───── SOURCE DATA ─────

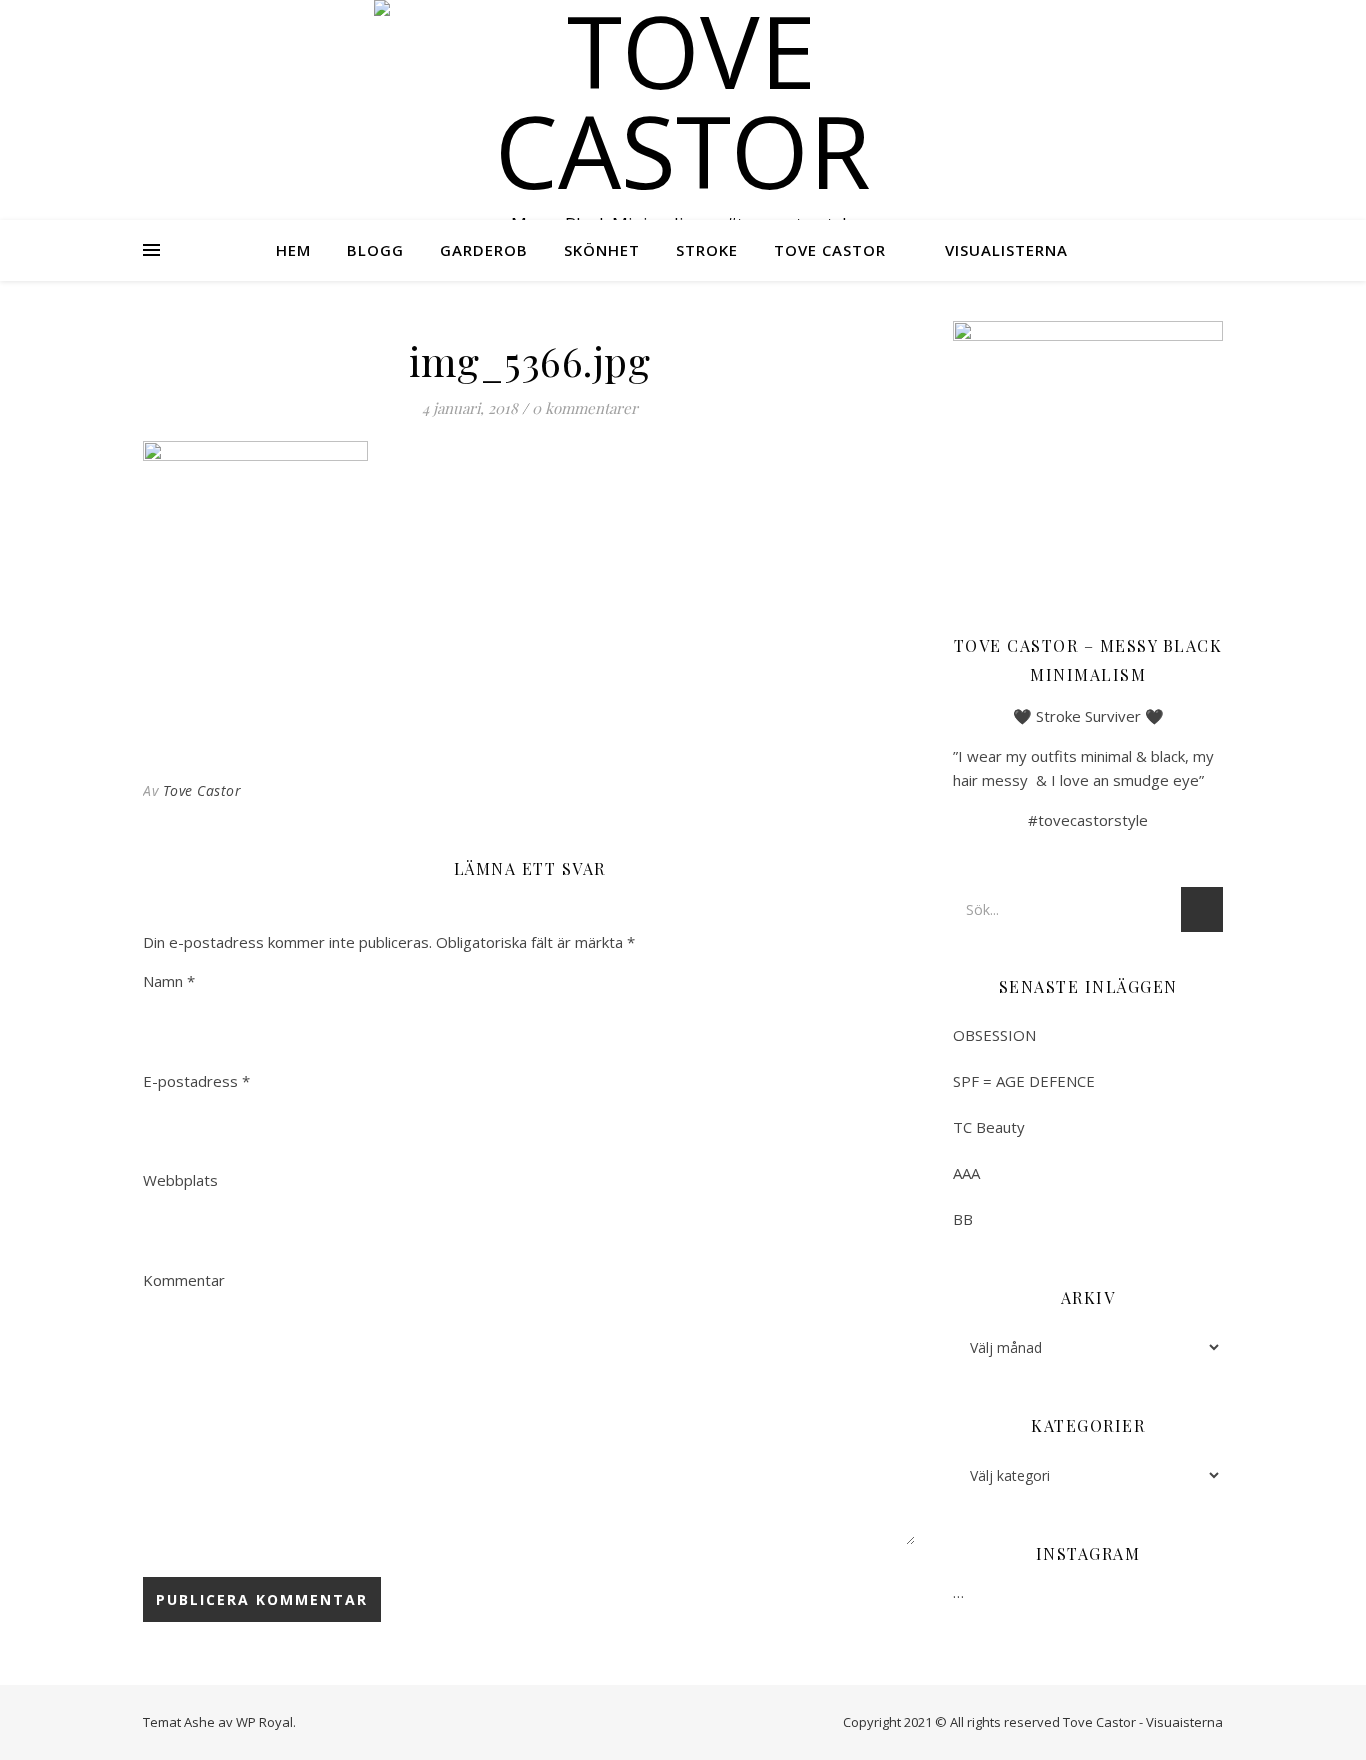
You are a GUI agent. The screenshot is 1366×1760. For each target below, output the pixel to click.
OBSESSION (994, 1035)
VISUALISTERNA (1006, 250)
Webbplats (180, 1180)
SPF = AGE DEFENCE (1024, 1081)
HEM (293, 250)
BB (963, 1219)
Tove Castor (202, 790)
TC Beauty (989, 1127)
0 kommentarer (585, 408)
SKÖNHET (602, 250)
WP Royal (264, 1722)
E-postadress (196, 1081)
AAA (966, 1173)
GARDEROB (484, 250)
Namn (169, 981)
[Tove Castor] (683, 100)
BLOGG (375, 250)
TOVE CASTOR (830, 250)
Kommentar (184, 1280)
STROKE (707, 250)
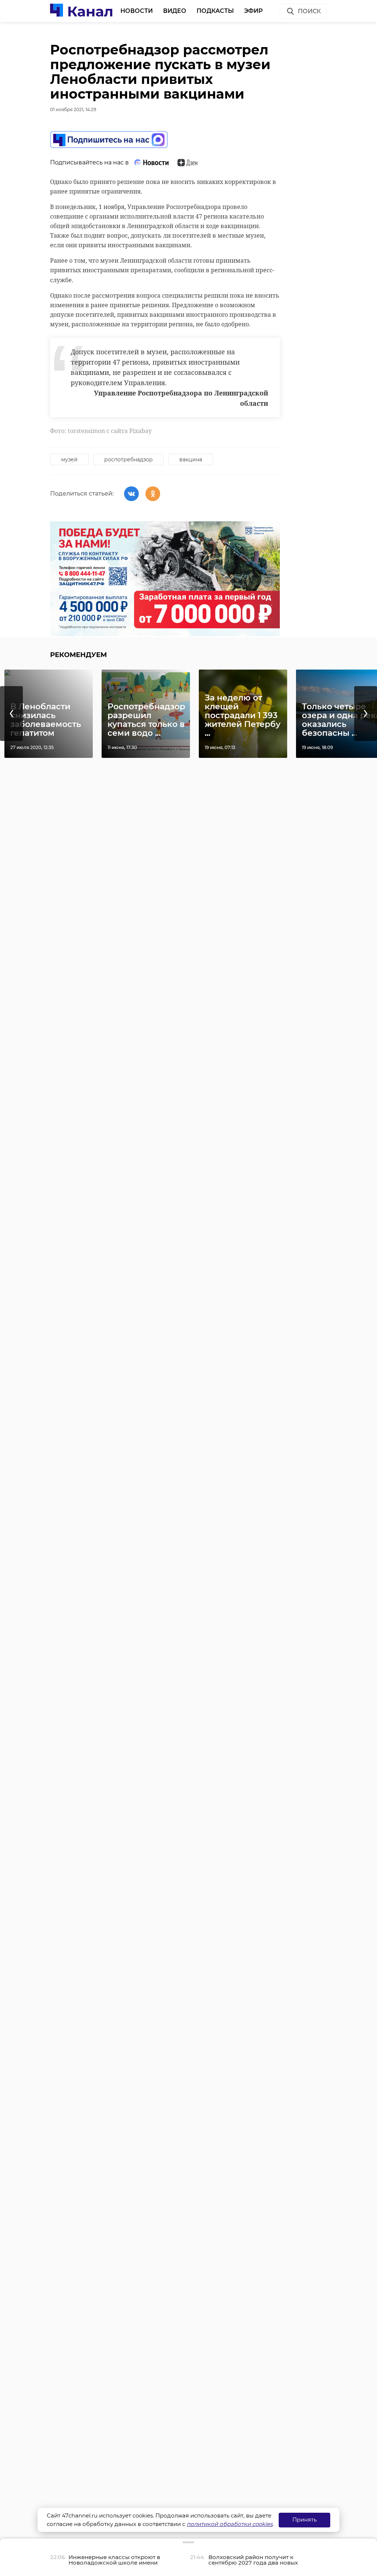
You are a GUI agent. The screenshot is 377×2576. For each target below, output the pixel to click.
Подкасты (215, 10)
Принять (304, 2519)
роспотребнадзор (128, 459)
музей (69, 459)
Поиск (309, 11)
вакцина (190, 459)
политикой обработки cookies (229, 2523)
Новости (136, 10)
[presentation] (11, 713)
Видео (174, 10)
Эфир (253, 10)
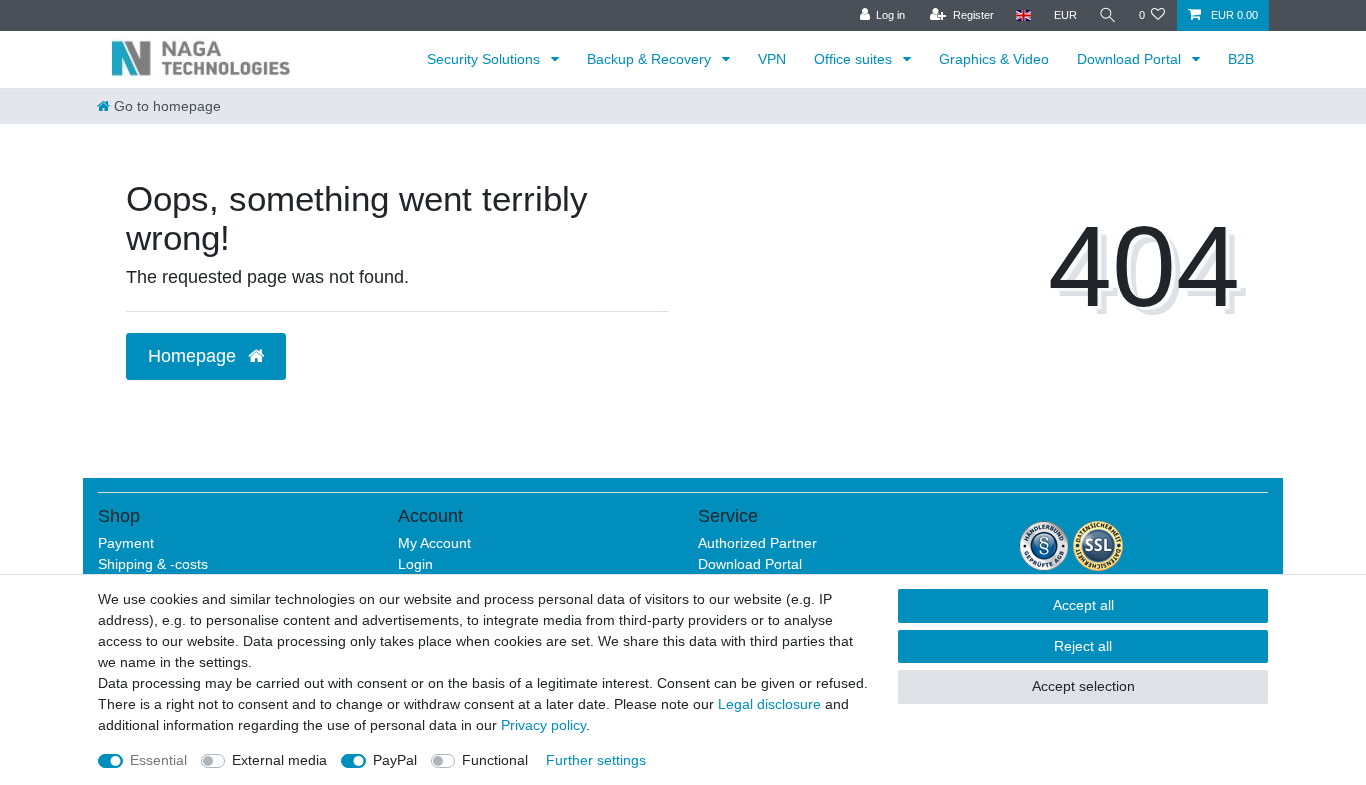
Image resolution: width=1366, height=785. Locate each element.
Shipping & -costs (153, 564)
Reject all (1083, 646)
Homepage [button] (194, 356)
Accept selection (1083, 686)
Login (415, 564)
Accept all (1083, 605)
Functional (495, 760)
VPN (772, 59)
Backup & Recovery (651, 59)
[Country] (1023, 15)
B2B (1241, 59)
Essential (158, 760)
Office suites (855, 59)
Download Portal (1131, 59)
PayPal (395, 760)
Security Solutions (485, 59)
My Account (434, 543)
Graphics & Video (994, 59)
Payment (126, 543)
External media (279, 760)
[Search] (1108, 15)
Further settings (596, 760)
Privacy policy (543, 725)
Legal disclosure (769, 704)
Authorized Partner (757, 543)
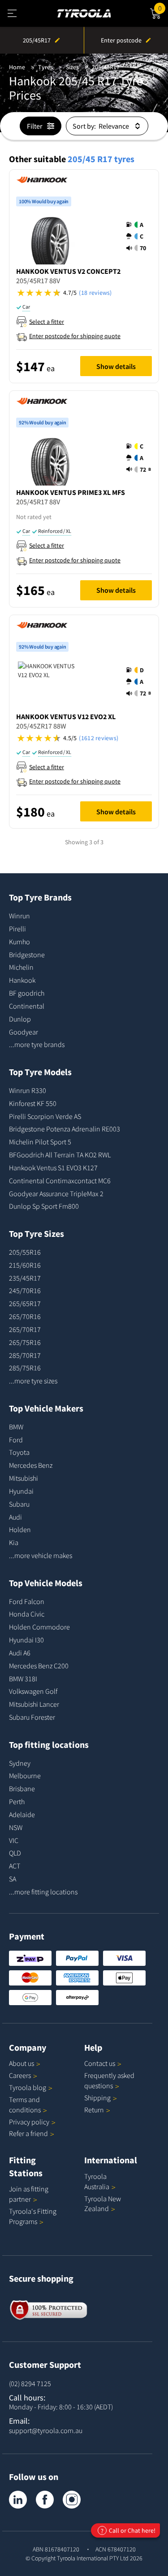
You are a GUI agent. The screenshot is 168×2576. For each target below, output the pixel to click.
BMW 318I (23, 1678)
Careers (20, 2075)
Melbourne (25, 1775)
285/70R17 (25, 1355)
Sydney (19, 1763)
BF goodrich (26, 993)
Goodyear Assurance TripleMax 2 (56, 1193)
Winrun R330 (27, 1090)
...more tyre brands (37, 1044)
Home (17, 67)
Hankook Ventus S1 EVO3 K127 (53, 1167)
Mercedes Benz (30, 1465)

─────

WHAT IS NEEDED: Once you have identified the lines above that contain "below", copy each of them.

TASK RESULT:
You are a GUI agent. The screenshot is 1366×1760. For each target below, output the pixel to click.
You are a GUI agent. The screenshot is 377×2576. For each target below, output the pixel to click.
You are a GUI agent. The screenshot is 168×2576. For each target below, output the pixel to click.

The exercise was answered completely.